━━ EXTRACT TO READ ━━

Retroblogging: Favorite Childhood Poem about a Horse

After all this "poetry" from my childhood, we need a palate cleanser. I know I've mentioned a few times that I was horse crazy as a kid, but I was so horse crazy that I also collected equine-themed poetry and people created computer graphic equine art. (Look, it was the 1980s ... computer graphics and printers were limited to DOS programs and dot-matrix printers. Cut us a break!)



It was hard to keep dibs on this poem. Long narrative epic poems aren't always in fashion and I couldn't always find it in anthologies. I have a version I transcribed in pencil, the copy seen above typed into an early version of a word-processing document on the computer, and now this one - all saved for posterity.

━━━
━━ EXERCISE INPUT ━━

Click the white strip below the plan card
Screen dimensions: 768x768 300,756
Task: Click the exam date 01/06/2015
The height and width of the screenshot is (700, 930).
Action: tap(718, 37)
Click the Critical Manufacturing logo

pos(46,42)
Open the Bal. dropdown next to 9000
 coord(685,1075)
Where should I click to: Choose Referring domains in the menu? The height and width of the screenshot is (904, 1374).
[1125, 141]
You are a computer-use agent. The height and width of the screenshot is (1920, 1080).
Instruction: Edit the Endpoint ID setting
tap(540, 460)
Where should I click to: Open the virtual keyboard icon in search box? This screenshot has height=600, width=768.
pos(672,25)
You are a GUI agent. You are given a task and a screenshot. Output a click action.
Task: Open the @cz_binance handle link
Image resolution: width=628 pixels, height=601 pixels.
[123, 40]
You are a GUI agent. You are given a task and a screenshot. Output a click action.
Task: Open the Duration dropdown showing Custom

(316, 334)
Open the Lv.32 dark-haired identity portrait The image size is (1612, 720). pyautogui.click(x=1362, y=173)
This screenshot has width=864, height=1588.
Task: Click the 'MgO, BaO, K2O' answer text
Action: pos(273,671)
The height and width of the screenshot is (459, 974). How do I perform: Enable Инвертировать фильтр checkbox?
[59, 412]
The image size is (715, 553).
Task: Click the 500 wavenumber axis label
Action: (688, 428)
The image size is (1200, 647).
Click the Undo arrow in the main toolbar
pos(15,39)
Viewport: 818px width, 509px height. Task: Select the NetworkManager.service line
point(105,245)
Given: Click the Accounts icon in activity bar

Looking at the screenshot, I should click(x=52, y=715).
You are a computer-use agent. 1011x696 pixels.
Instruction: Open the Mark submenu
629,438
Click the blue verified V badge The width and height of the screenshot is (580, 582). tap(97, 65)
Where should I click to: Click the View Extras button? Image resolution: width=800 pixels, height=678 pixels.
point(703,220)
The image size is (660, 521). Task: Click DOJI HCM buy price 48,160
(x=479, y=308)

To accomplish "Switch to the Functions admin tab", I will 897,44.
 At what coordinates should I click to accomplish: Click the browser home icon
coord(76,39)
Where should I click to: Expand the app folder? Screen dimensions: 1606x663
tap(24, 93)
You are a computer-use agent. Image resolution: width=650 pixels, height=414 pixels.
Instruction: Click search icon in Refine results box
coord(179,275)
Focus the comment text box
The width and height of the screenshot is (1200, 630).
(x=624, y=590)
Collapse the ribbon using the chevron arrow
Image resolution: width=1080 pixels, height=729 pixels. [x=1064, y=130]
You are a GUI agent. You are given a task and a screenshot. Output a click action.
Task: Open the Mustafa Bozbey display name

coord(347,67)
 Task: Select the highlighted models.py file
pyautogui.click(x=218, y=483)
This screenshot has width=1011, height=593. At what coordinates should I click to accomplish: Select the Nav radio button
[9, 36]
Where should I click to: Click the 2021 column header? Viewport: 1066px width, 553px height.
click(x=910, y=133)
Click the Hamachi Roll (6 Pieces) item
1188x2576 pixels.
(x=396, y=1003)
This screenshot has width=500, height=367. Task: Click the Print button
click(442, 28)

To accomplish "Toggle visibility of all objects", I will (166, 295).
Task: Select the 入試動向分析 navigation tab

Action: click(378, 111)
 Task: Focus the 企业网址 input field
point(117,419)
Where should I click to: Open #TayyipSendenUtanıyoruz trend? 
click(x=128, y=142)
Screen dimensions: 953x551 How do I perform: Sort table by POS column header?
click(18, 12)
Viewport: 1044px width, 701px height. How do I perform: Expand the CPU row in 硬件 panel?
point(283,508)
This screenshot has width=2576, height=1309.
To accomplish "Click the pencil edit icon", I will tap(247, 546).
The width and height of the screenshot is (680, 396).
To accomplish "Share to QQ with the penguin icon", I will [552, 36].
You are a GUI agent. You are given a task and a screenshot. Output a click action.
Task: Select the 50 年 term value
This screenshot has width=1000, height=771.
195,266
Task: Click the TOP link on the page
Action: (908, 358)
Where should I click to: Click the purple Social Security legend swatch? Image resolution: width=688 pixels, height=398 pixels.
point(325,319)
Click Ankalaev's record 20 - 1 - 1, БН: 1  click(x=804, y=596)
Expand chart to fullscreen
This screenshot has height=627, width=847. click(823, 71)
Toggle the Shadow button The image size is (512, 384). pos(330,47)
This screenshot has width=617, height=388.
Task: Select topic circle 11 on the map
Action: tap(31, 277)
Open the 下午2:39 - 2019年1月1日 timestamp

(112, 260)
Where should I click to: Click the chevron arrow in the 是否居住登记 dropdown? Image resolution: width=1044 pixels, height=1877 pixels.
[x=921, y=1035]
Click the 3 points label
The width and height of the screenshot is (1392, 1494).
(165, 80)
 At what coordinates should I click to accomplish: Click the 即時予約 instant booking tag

━━━

GIVEN REQUEST 1:
Echo the stretch of the post about a favorite childhood horse poem from "After all this" through "us a break!)", word for word.
GIVEN REQUEST 2:
Give only the stretch of rows from the line containing "The height and width of the screenshot is (459, 974)." through the line containing "Looking at the", with "Undo" changed to "Redo" and nothing else altered.

ANSWER 1:
After all this "poetry" from my childhood, we need a palate cleanser. I know I've mentioned a few times that I was horse crazy as a kid, but I was so horse crazy that I also collected equine-themed poetry and people created computer graphic equine art. (Look, it was the 1980s ... computer graphics and printers were limited to DOS programs and dot-matrix printers. Cut us a break!)

ANSWER 2:
The height and width of the screenshot is (459, 974). How do I perform: Enable Инвертировать фильтр checkbox?
[59, 412]
The image size is (715, 553).
Task: Click the 500 wavenumber axis label
Action: (688, 428)
The image size is (1200, 647).
Click the Redo arrow in the main toolbar
pos(15,39)
Viewport: 818px width, 509px height. Task: Select the NetworkManager.service line
point(105,245)
Given: Click the Accounts icon in activity bar

Looking at the screenshot, I should click(x=52, y=715).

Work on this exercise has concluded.